***** DATA EXTRACT

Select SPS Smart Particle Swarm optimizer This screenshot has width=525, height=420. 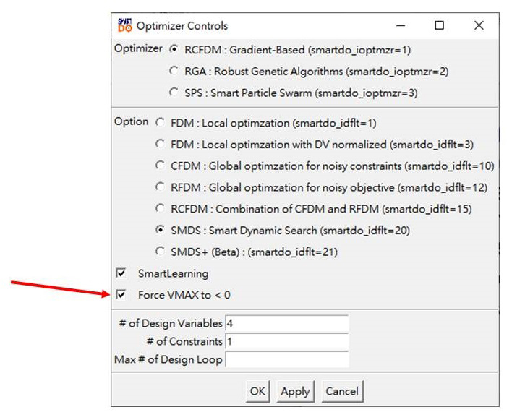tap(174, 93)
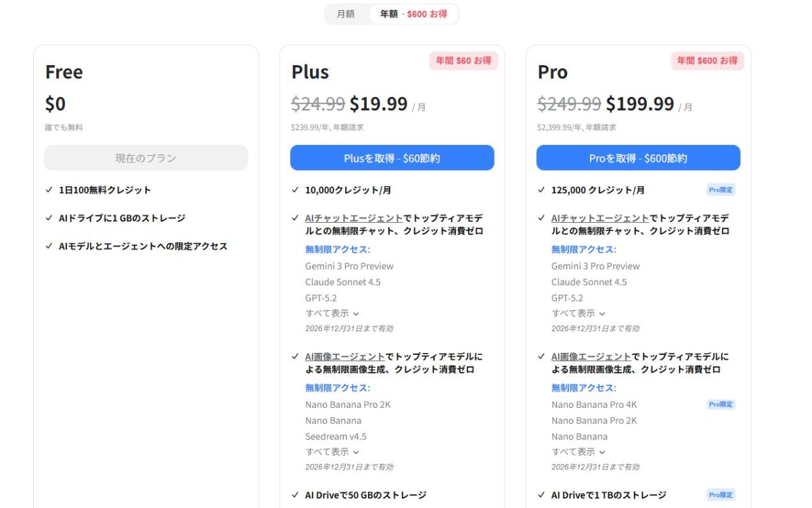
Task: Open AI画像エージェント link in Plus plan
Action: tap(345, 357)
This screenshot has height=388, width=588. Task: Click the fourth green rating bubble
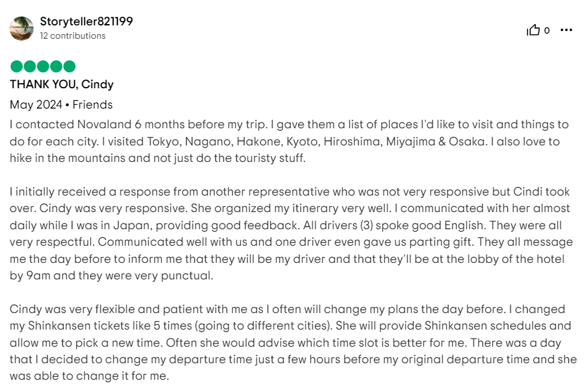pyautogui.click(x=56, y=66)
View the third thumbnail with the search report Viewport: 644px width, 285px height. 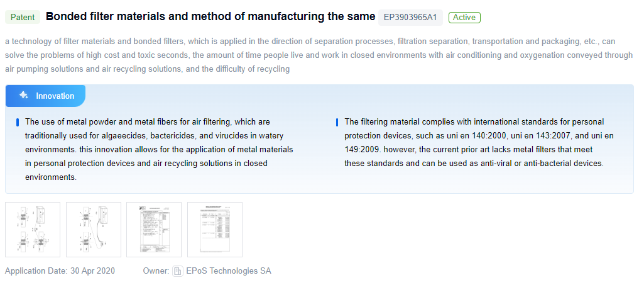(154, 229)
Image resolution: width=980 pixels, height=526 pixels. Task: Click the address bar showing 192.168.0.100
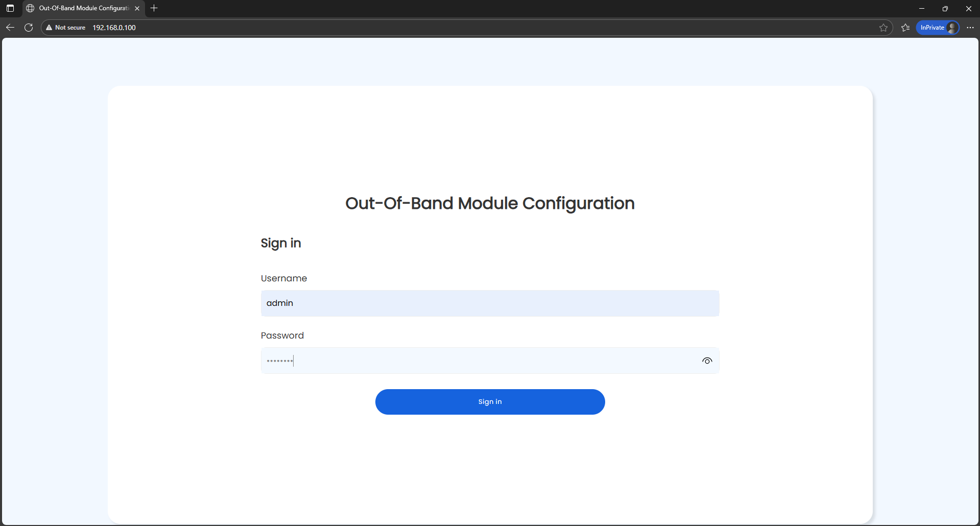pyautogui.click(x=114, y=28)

**********

◆ EXERCISE DIRECTIONS
Emit the lines of the data above from the one containing "Image resolution: width=980" through its final line, both endpoints included. Pictures do not belong in the output.

◆ EXPECTED OUTPUT
Image resolution: width=980 pixels, height=526 pixels. Task: Click the address bar showing 192.168.0.100
pyautogui.click(x=114, y=28)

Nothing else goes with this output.